The point of this is that truffle oil holds no personal value to me. I’m not trading in it or running a restaurant or buying it in bulk. If I did that I’d feel and be willing to spend quite differently than I do now.

The point to this and how this matters in audio is that you should be true to your own ears. Use friends, reviews (cough) and other sources as guides. You may also evaluate a brand based on re-sale value. That’s reasonable as the resale could have a material impact on you in the future.

But if you can’t hear a difference or prefer a speaker/cable/amp no one else does then serve only yourself and your loved ones. Don’t be fooled into thinking that the market value of a particular product has value for you or that it is a display of relative merit. It may not.
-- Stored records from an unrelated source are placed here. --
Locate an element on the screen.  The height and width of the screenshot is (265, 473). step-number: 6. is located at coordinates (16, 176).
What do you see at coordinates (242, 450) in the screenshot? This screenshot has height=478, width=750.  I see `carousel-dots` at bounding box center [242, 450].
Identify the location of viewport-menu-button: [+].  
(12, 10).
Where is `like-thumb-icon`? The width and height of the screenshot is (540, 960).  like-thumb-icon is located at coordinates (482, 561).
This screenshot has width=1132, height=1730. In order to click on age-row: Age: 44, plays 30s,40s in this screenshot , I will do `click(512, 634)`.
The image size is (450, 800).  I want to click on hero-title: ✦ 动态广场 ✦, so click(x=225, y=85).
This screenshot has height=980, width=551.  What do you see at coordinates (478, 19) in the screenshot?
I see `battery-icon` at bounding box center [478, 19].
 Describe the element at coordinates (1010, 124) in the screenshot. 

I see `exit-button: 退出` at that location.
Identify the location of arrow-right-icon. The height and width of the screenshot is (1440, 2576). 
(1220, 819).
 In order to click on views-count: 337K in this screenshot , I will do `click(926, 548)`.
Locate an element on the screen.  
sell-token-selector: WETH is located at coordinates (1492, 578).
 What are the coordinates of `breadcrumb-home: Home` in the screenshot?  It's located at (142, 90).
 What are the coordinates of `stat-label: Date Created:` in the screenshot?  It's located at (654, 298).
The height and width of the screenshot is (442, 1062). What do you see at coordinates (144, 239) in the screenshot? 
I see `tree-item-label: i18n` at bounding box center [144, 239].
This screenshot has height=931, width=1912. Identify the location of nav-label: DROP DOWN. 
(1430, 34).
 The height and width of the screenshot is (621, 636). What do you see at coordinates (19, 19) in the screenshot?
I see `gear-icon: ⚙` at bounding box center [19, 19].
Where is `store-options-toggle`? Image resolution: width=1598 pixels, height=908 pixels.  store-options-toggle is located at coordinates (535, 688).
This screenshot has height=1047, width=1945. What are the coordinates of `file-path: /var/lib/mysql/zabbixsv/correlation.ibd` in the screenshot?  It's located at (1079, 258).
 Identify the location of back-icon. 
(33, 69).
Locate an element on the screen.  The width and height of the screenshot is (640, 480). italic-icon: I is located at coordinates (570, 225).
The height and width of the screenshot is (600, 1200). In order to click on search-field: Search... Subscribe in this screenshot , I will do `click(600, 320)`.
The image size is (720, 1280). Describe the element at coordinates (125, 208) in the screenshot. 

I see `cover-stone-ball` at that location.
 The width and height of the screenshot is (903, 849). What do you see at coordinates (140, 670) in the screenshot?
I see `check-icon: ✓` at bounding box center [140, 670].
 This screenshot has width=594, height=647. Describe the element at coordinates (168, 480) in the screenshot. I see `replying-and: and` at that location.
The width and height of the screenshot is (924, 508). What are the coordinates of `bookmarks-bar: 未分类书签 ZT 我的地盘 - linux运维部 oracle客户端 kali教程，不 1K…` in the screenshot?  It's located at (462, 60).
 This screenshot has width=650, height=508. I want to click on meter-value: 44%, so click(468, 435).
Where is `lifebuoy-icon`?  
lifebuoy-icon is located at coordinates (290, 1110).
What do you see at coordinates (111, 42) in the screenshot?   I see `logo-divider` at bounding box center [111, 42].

Our hobby is filled with charlatans selling invisible clothes.

Those who say they can't taste the truffle oil or see invisible clothes spend less and are far happier I think.

Happy listening,

E
erik_squires

Showing 1 response by redchaser

A similar analogy in terms of what people perceive be cilantro,  to roughly half the population cilantro taste good, to the other half (me included) it taste like soap.  A flavor I am all to familiar with because of the potty mouth I had as a kid. 

 My hearing is awful.  Each year when I get my physical, my internist checks everything, hearing and vision included, and each year his nurse or tech that is giving me the hearing test thinks their machine is broken because I can't hear any of the high pitch test tones they are playing.  I do ok hearing speech as long as there's not too much background commotion, but there's a range of frequencies that I can't hear, because of that I know that I hear specific pieces of music and specific qualities of certain pieces of equipment differently than others. 

 I recently bought a well reviewed and regarded piece of gear to add to my system.  I really want to like it, but I am beginning to think that I may have to move on to something else because to my ears it doesn't sound that pleasant.  Unfortunately I think the problem may be that I have gotten my system to a point that it is quite a bit more transparent and revealing than what I have ever had before, but with my hearing deficiencies I may need it to be colored a bit to keep from sounding harsh and brittle to me. I'll do some gear swapping to test my hypothesis, if it bears out than to me that higher value - more revealing gear may be of less value than that mid range piece of kit that smooths things out a bit.